Ban Banned Books Week
This annual festival of cloying liberal self-satisfaction is simply the worst
Of all the fake holidays competing for attention on our calendars and social media "feeds" these days, far and away the worst is Banned Books Week, that annual festival of cloying liberal self-satisfaction beloved by people who like the idea of reading more than they do actually sitting down with Edward Gibbon or even Elmore Leonard. I wish I could say that Banned Books Week, which blessedly ends tomorrow, is so stupid that it makes my brain hurt. It's actually so stupid that it makes me wish I didn't have a brain.

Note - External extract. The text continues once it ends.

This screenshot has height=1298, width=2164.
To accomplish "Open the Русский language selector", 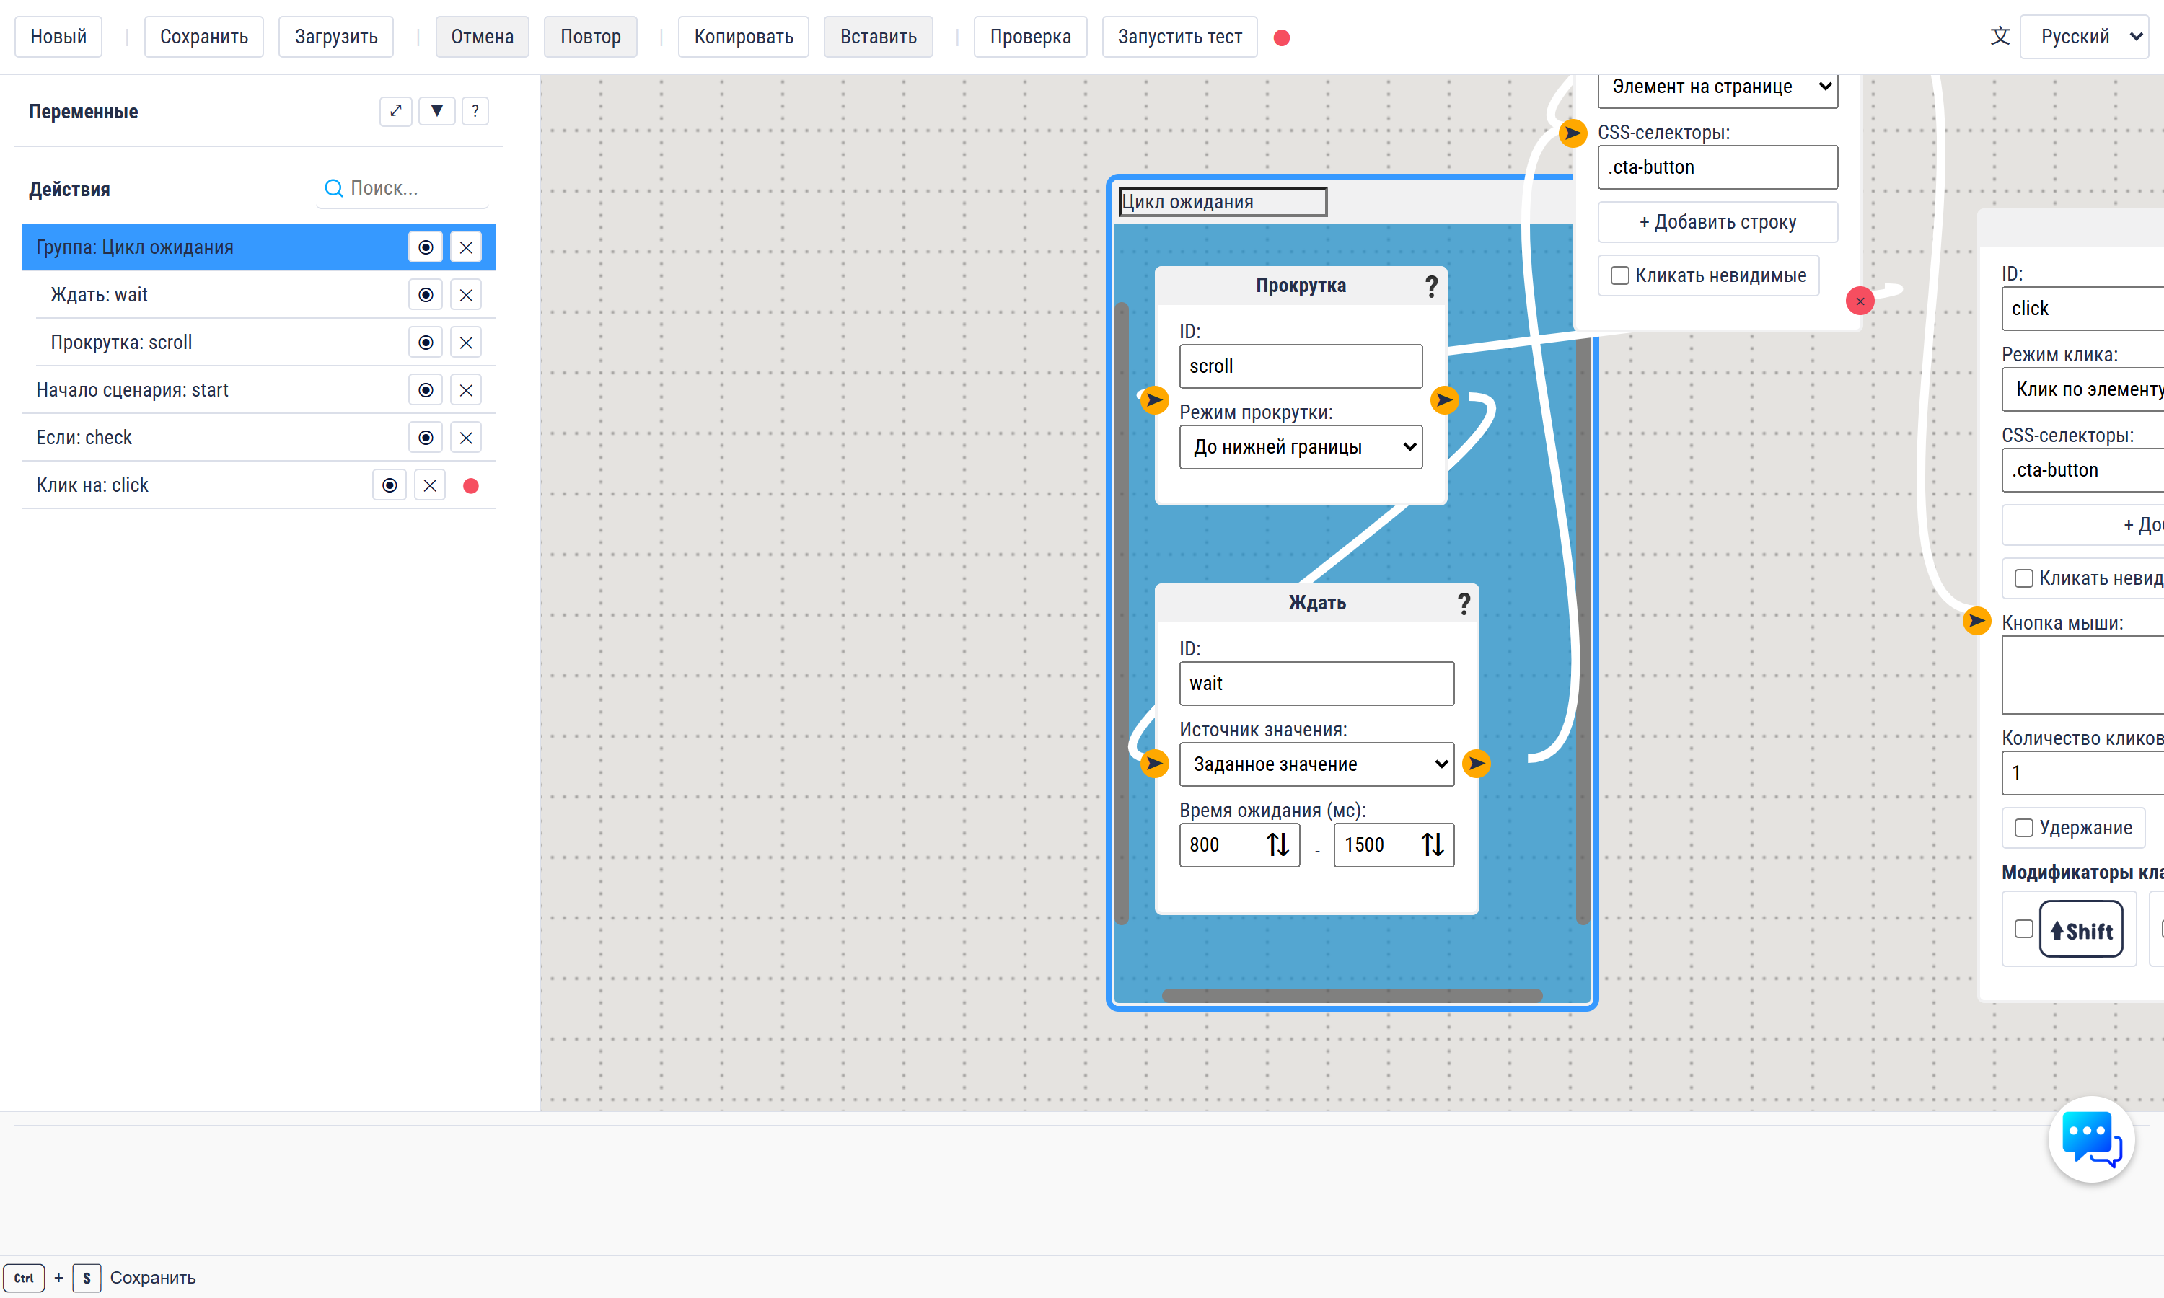I will (2084, 37).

And it's absolutely inescapable. All this week in every newspaper and magazine and website (including The Week), there have been endless tributes and listicles featuring Big Hard Sex Criminals, among other classics of our literature, and reports on the non-existent status of censorship in this country. When I close my screen with a throbbing headache and an urgent death wish and head toward the bar down the street, I find that the local bookstore in the small Michigan town where I live has a window display with a poster urging me to "Read a Banned Book!"
Which one? The Protocols of the Elders of Zion? David Irving's revisionist histories of the Second World War? William S. Burroughs' sustained fantasy of torture, sadomasochism, animal cruelty, and child rape, Naked Lunch? The Douay-Rheims edition of the Bible?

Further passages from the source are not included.